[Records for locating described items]
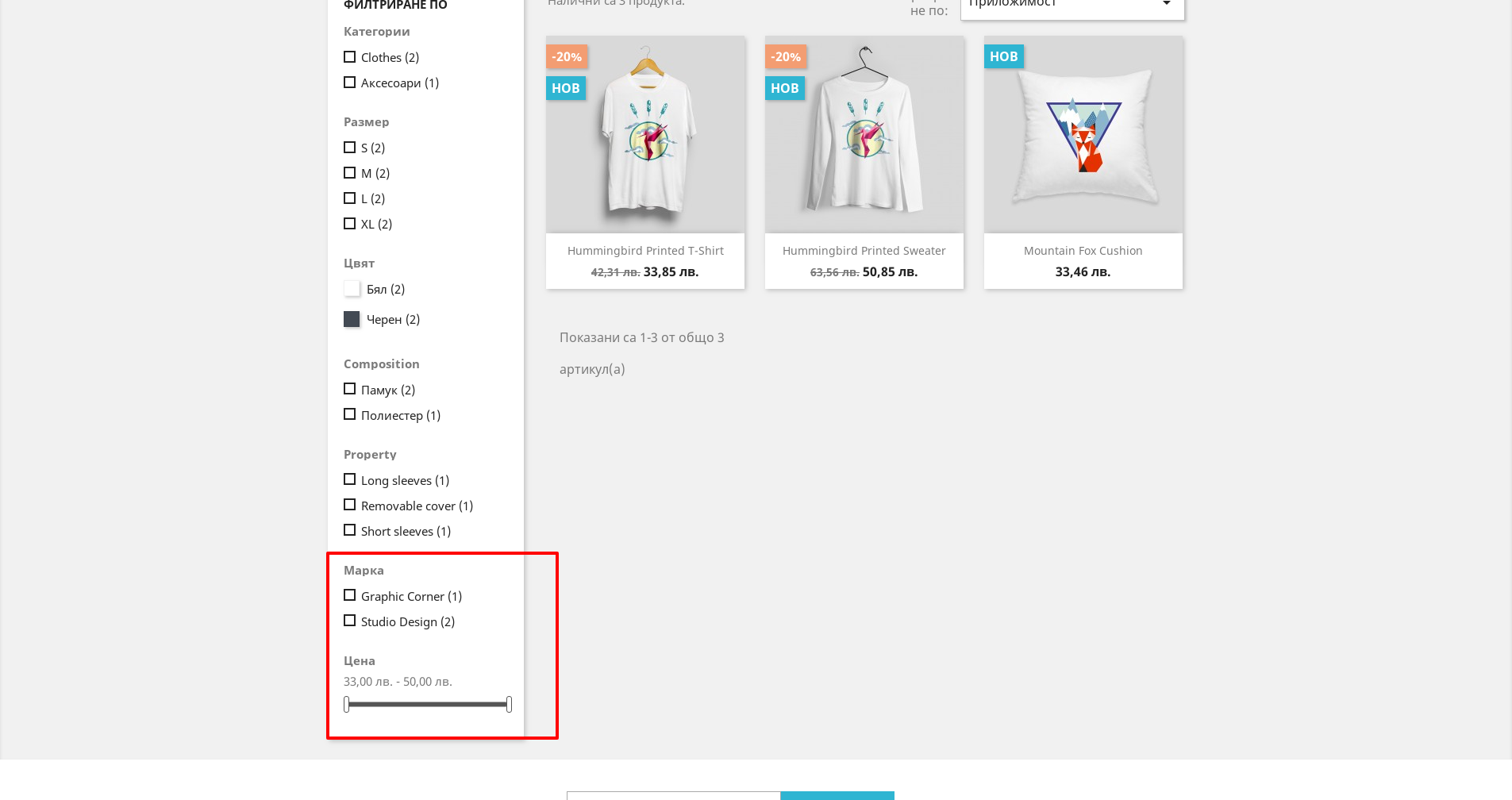Click the Mountain Fox Cushion title link
Viewport: 1512px width, 800px height.
(1083, 251)
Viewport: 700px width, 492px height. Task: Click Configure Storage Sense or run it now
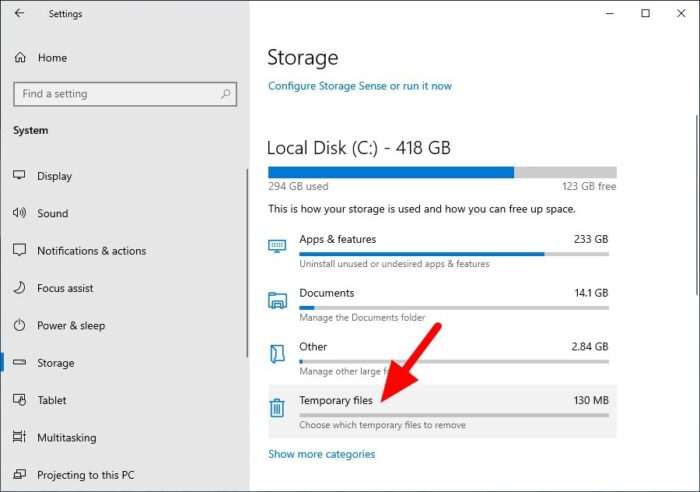[360, 86]
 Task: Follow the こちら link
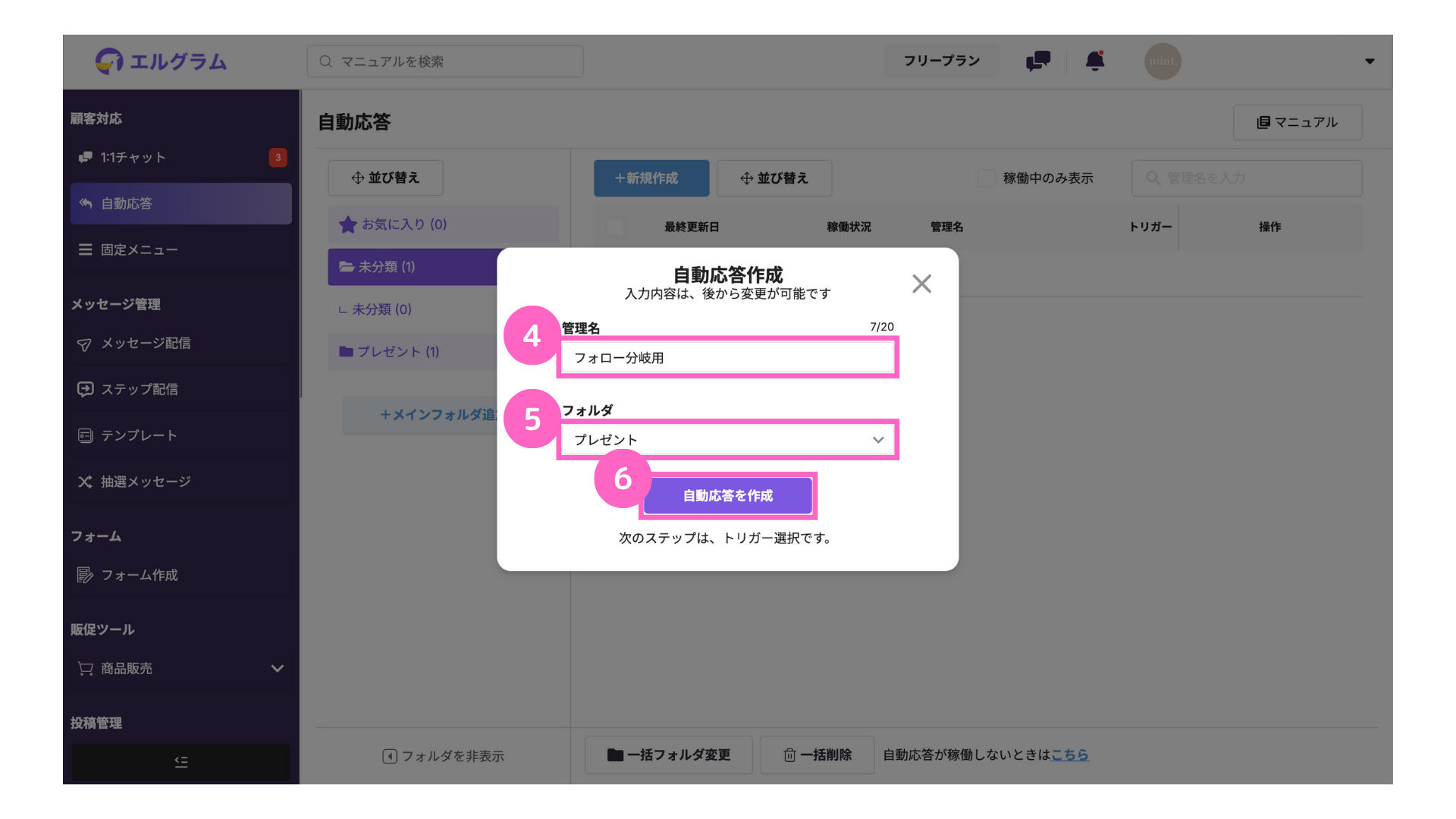coord(1069,755)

**REQUIRED WORK**
Duplicate every line of the listing above without any changes, leaving out the pictures.

**WRITTEN SOLUTION**
Click the Mountain Fox Cushion title link
Viewport: 1512px width, 800px height.
(1083, 251)
Viewport: 700px width, 492px height. Task: Click Configure Storage Sense or run it now
[360, 86]
 Task: Follow the こちら link
coord(1069,755)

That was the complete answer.